Sinto que Jaciana é uma pessoa que, como eu, está em busca de entender quais dinâmicas e relações formaram sua subjetividade - muitas vezes sem que tivesse exatamente escolha sobre elas - para poder, então, assumir, agora, agência, reivindicar seu poder de decisão e especular outras possibilidades de existência.
Acredito que muitas pessoas da minha geração estão vivendo processos parecidos. Somos, em geral, pioneiras. Somos as primeiras pessoas de nossas famílias a ter a chance de olhar para dentro, se investigar, questionar as opressões que tomam conta de nossos destinos e ter a coragem de fazer escolhas, inventar novos nomes, colocar em palavra e em ação sentimentos e desejos até então inéditos.
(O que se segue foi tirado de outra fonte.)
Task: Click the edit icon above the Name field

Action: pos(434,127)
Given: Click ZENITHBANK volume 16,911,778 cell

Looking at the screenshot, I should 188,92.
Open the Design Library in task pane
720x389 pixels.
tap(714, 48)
É natural que a gente crie e busque testemunhos desses processos singulares, traçando pontos de encontro entre eles. Afinal, ser pioneira pode ser custoso, solitário, assustador.
Ouvindo o “Eu preciso falar de amor aos domingos” me sinto menos só. Encontro referenciais para a minha trajetória. Às vezes é um sopro de fôlego para seguir em frente, em outras uma abraço quentinho para os dias em que se manter de pé já é suficiente e tudo bem ir aos poucos, dar um passo para trás até poder dar dois para frente.
Erguer a laje de nossa própria história, aprender a contá-la e tomar posse dela não acontece de um dia para o outro. São necessários recursos materiais, planejamentos, além de toda uma construção em um terreno desconhecido. Demanda sensibilidade e tempo, além de paciência e calma para errar e tentar de novo.
Tem um episódio específico do “Preciso falar de amor aos domingos” que me marcou muito: Finca o pé no presente e se ama hoje.
Acho que um certo impulso excessivo ao autoaprimoramento é uma tendência comum entre pessoas que estão se repensando e buscando inventar novas formas de vida. Quando a gente constata tudo de errado que já aceitamos, rola uma agonia para não repetir os erros, para não perder mais tempo. É preciso melhorar e logo, é preciso chegar rápido na versão idealizada dessa nova vida, dessa nova pessoa que estamos tentando criar.
Mas estar continuamente se esforçando para se aprimorar, para reparar algo e ser alguém melhor, é também, com frequência, perder de vista o presente.
Nesse episódio, a Jaciana comenta situações de sua própria vida para falar sobre um processo de reconhecer seus limites e saber cuidar deles dentro de sua rotina e relacionamentos. Ela explica que esse reconhecimento só foi possível quando se tornou também capaz de enxergar e celebrar a pessoa que ela é hoje.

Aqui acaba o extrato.